What is hepatitis A?
Hepatitis A is a liver disease caused by the hepatitis A virus (HAV). It can last from a few weeks to several months. Unlike hepatitis B and C, hepatitis A does not lead to chronic liver disease. It is rarely fatal but can cause debilitating symptoms and acute liver failure (which can be fatal).
Most people get hepatitis A by ingesting food or water contaminated with fecal matter (even microscopic amounts). According to the Centers for Disease Control and Prevention (CDC), hepatitis A often spreads when:
- An infected person does not wash his/her hands properly after going to the bathroom and then touches objects or food
- A caregiver does not properly wash his or her hands after changing diapers or cleaning up the stool of an infected person
- Someone engages in sexual activities with an infected person
Symptoms of hepatitis A can include fever, fatigue, loss of appetite, nausea, vomiting, abdominal pain, dark urine, clay-colored bowel movements, joint pain, and jaundice (yellowing of the skin or eyes), although many children with the virus do not have symptoms.
Why should I vaccinate my child?
While hepatitis A still occurs in the U.S., there's been more than a 90% decrease in new infection cases since the vaccine was introduced in 1995. New cases are now estimated around 3,000 a year versus the 234,000 new cases of infection in 1980. Despite this progress, hepatitis A is still one of the most commonly reported vaccine preventable diseases.
When is the vaccine given?
The CDC recommends that children receive the hepatitis A vaccine at 1 year of age (12–23 months). However, those children who were not vaccinated before the age of 2, or adults who wish to receive the vaccination, can still be vaccinated at any time.
How many doses will my child receive?
The hepatitis A vaccine is given as two shots, six months apart.
What are the possible side effects?
Side effects of the vaccine include soreness at the injection site (reported in up to one out of six children), headache (about one in 25), and loss of appetite (about 1 in 12).
If these side effects occur, they usually last one or two days.

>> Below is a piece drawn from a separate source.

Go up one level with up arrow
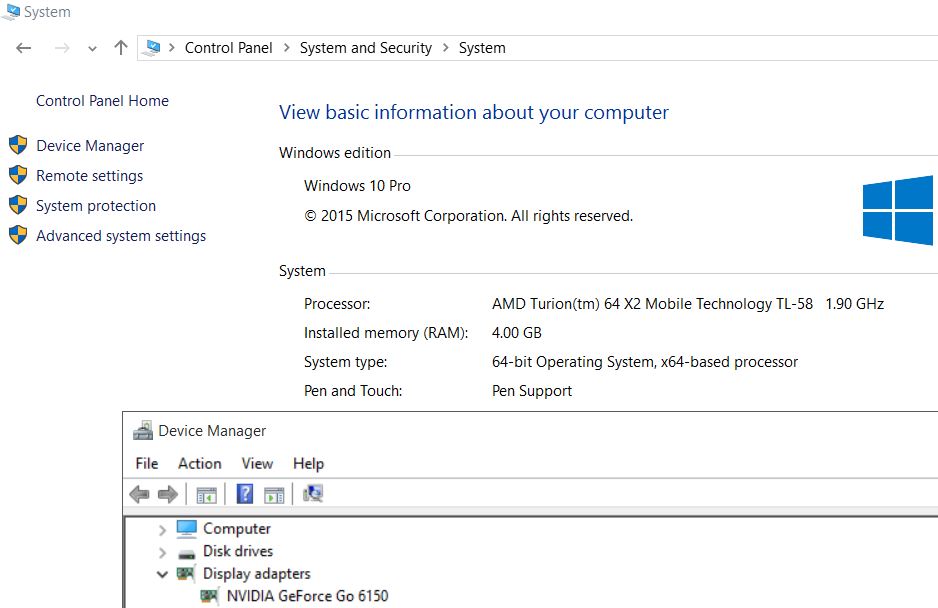tap(121, 48)
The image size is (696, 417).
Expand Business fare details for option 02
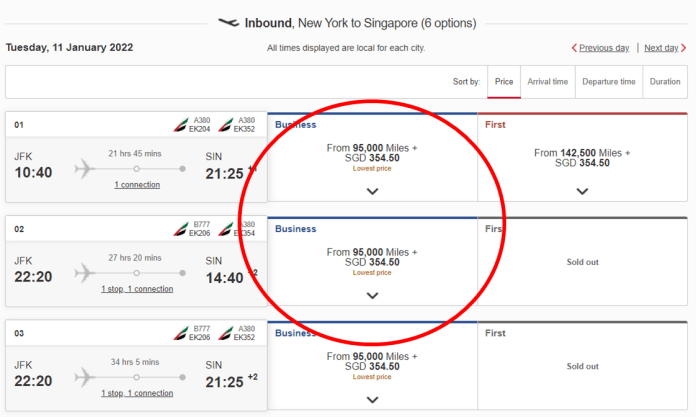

Parents are advised to apply a cool, wet washcloth to the sore area and give acetaminophen or ibuprofen (as directed by the child’s health care provider) for pain. If symptoms persist, parents should contact their child’s health care provider right away.
When should I call a doctor?
Although they are very rare, serious allergic reactions may occur within a few minutes to a few hours of the shot. Parents should immediately alert their child’s health care provider if the child experiences difficulty breathing, hoarseness or wheezing, hives, paleness, weakness, a fast heartbeat, dizziness, fever, or other behavioral changes.